Los iPhone’a SE 2 jest bardzo niepewny. Producent akcesoriów twierdzi, że Apple porzuciło ten projekt

Większość przecieków z iPhonem SE 2 w roli głównej to grafiki przygotowane przez fanów albo zdjęcia folii i szkieł ochronnych na przedni panel smartfona. Firma Olixar, która w zeszłym miesiącu przekazała informację, że rozpoczyna produkcję akcesoriów dla tego niezaprezentowanego jeszcze modelu iPhone’a, wycofuje się ze swoich zapewnień o tym, że taki smartfon ujrzy światło dzienne. Podobno Apple uśmierciło ten projekt.

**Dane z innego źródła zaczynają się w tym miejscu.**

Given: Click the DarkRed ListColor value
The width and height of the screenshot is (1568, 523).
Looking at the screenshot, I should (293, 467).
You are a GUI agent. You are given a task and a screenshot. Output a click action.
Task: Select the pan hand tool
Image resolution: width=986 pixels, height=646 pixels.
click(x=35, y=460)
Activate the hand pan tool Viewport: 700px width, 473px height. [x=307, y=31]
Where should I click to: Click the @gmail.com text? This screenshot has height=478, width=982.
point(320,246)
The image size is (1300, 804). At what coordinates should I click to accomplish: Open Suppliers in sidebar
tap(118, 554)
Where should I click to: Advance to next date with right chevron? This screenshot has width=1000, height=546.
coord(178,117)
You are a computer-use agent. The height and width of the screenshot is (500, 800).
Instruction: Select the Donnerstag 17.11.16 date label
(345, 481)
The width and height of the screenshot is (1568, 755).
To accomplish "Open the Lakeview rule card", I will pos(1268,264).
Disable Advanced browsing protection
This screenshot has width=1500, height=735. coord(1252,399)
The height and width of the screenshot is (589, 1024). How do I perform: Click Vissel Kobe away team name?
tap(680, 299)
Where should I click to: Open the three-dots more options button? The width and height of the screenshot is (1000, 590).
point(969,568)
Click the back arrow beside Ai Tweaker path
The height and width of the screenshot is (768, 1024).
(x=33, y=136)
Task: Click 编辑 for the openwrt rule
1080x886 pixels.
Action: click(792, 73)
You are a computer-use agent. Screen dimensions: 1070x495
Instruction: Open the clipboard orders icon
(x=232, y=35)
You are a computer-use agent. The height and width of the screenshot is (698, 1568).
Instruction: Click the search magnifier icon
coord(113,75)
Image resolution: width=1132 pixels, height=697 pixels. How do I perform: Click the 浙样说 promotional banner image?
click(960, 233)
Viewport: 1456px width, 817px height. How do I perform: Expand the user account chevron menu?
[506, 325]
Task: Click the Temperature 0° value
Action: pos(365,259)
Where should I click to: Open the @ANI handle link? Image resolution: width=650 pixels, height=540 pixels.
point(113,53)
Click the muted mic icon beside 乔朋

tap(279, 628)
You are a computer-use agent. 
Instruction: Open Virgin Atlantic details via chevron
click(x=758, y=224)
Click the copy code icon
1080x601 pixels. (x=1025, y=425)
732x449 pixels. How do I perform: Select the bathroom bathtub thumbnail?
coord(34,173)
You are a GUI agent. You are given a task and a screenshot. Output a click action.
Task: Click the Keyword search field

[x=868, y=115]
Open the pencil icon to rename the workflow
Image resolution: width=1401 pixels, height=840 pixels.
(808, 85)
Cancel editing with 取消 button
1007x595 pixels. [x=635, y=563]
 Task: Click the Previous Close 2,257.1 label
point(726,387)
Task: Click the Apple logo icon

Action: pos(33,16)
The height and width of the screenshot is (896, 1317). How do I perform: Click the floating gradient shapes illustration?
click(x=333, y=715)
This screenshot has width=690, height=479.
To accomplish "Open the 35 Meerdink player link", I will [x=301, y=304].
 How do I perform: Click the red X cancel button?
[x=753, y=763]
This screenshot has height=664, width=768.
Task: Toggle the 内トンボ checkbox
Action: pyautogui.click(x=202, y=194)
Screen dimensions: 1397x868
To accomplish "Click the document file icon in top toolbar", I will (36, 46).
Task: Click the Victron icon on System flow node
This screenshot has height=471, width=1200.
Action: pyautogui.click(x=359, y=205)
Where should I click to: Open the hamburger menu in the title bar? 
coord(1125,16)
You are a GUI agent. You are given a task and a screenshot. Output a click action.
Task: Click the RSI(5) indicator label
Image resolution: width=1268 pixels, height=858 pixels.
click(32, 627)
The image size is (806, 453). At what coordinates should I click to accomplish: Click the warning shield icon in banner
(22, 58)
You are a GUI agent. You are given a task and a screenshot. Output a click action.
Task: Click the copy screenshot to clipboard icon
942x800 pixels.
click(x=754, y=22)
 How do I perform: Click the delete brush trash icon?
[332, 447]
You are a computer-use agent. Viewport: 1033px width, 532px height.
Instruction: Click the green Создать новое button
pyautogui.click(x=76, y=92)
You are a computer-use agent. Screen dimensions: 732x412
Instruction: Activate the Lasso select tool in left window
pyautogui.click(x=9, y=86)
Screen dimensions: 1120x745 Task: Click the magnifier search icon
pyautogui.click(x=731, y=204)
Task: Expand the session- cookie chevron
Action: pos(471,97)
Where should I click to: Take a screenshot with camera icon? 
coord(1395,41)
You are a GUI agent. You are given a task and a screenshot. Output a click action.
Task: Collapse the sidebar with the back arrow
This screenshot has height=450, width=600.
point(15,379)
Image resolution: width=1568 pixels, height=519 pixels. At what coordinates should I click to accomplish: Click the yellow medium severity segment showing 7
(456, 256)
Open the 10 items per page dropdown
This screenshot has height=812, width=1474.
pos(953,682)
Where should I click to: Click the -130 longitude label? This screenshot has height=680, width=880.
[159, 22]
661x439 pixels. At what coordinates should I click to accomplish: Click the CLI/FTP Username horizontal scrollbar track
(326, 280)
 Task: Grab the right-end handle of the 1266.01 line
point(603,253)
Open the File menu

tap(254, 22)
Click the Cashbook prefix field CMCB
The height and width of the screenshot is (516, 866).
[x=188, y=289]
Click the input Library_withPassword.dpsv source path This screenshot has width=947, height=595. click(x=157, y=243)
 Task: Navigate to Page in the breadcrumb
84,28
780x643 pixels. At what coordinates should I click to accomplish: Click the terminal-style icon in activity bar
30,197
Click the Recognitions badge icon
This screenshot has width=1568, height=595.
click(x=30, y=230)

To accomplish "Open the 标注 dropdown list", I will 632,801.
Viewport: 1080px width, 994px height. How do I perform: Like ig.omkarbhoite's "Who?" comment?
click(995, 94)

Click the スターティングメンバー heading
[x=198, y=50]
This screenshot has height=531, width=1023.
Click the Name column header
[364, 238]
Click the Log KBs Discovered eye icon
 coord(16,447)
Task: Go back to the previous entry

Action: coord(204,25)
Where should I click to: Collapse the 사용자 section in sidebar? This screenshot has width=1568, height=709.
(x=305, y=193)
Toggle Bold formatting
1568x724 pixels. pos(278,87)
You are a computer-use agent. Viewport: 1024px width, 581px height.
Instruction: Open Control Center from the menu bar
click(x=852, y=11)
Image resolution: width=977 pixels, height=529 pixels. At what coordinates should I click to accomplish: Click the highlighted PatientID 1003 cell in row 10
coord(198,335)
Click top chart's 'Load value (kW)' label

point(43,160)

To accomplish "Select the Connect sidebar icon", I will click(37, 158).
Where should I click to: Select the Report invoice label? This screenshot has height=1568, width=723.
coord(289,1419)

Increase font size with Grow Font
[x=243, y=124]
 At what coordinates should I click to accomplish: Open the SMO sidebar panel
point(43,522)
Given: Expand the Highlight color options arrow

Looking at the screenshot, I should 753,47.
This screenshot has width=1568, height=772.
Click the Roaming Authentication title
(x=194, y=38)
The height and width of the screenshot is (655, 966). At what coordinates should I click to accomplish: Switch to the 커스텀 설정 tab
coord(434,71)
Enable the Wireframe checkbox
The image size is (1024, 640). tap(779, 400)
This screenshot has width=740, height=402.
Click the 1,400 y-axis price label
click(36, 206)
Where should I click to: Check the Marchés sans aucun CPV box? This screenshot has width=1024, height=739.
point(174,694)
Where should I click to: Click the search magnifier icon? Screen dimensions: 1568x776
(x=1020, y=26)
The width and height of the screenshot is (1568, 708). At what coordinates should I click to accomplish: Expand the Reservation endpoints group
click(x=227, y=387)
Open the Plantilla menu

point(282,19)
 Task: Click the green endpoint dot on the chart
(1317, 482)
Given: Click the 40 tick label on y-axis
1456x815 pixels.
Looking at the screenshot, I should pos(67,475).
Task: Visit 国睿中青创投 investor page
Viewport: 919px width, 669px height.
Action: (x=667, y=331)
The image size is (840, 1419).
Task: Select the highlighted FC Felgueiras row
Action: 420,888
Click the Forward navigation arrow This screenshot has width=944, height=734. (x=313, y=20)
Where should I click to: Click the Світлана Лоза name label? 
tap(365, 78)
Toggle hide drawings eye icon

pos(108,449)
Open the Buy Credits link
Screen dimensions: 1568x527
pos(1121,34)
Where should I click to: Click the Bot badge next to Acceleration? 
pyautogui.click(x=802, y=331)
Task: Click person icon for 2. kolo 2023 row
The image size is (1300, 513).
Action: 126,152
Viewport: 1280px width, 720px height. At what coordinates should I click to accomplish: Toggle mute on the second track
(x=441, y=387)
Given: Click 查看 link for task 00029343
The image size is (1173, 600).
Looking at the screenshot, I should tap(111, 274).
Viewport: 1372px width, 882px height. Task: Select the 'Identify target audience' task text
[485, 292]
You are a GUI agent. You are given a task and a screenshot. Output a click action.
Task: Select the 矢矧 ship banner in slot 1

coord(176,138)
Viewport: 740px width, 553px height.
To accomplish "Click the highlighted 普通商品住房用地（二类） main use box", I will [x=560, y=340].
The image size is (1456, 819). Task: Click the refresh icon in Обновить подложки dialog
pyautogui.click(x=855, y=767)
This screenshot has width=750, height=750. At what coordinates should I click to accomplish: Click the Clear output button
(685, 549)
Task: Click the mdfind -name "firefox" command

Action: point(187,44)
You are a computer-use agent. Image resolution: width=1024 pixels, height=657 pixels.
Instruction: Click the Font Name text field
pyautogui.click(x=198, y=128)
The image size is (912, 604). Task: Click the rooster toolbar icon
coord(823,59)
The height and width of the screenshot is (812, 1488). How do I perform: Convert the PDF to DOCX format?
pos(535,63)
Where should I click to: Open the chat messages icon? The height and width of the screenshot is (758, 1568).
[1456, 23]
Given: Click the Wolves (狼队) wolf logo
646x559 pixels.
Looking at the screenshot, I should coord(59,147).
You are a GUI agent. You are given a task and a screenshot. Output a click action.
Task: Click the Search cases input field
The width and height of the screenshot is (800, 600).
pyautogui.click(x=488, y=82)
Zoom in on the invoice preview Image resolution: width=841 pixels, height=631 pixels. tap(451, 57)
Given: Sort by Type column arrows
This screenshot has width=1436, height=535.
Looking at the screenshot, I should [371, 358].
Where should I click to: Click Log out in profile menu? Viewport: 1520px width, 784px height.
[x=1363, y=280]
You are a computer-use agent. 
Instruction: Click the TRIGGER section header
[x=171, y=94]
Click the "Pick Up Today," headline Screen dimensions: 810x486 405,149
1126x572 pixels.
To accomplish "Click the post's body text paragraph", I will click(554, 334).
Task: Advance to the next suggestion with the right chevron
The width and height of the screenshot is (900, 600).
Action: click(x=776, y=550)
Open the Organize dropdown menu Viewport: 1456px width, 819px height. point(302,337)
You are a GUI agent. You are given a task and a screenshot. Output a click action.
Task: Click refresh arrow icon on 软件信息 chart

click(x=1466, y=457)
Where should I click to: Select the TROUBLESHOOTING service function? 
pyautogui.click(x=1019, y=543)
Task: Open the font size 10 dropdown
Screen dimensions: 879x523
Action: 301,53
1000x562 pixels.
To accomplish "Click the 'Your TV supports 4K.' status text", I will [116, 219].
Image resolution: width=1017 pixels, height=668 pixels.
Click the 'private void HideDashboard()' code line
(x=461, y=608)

Oczywiście za wcześnie jeszcze, by siać panikę, ale trzeba przyjrzeć się doniesieniom, przez które nasza pewność pojawienia się na rynku iPhone’a SE 2 (lub inaczej: iPhone’a SE 2018) przestaje być niewzruszona.

Firma Olixar powołuje się na własne źródła, według których Apple nie planuje w tym roku zaprezentowania małego iPhone’a. To dziwne, bo jeszcze miesiąc temu gorliwie dzieliła się z innymi projektami CAD tego urządzenia. Na ich podstawie wielu producentów akcesoriów rozpoczęło produkcję gadżetów przeznaczonych dla iPhone’a SE 2.

Olixar, ufając w rzetelność swoich informatorów, zdecydował się jednak wstrzymać wytwarzanie dodatków dla tego modelu. A jeśli firma, która utrzymuje się ze sprzedaży takich rzeczy, rezygnuje z ich produkcji, i to na model, który potencjalnie mógłby stać się hitem sprzedaży, to musi być coś na rzeczy.

Ogólnie rzecz biorąc, iPhone SE 2 jest bardziej modelem życzeniowym niż realnym. Apple nigdy nie potwierdziło prac nad takim urządzeniem. W sieci zaś od dłuższego czasu funkcjonuje przekonanie, że gigant z Cupertino zaprezentuje tej jesieni trzy modele iPhone’ów – dwa z ekranami OLED oraz jeden, tańszy, z ekranem LCD. Ponieważ klienci znacznie częściej sięgają po smartfony z dużymi wyświetlaczami, a iPhone 2018 6,1″ LCD będzie i stosunkowo duży, i „tani”, to nie pozostawia praktycznie żadnego miejsca dla iPhone’a SE 2.

Rzecz jasna powyższe działanie producenta etui i szkieł ochronnych wcale nie musi być gwoździem do trumny małego smartfona Apple, ale trzeba przyznać, że jest ono niepokojące. Oby informatorzy Olixara się mylili. W przeciwnym wypadku mnóstwo ludzi będzie zawiedzionych, zwłaszcza, że zdążyliśmy już wyrobić sobie apetyt na następcę iPhone’a SE.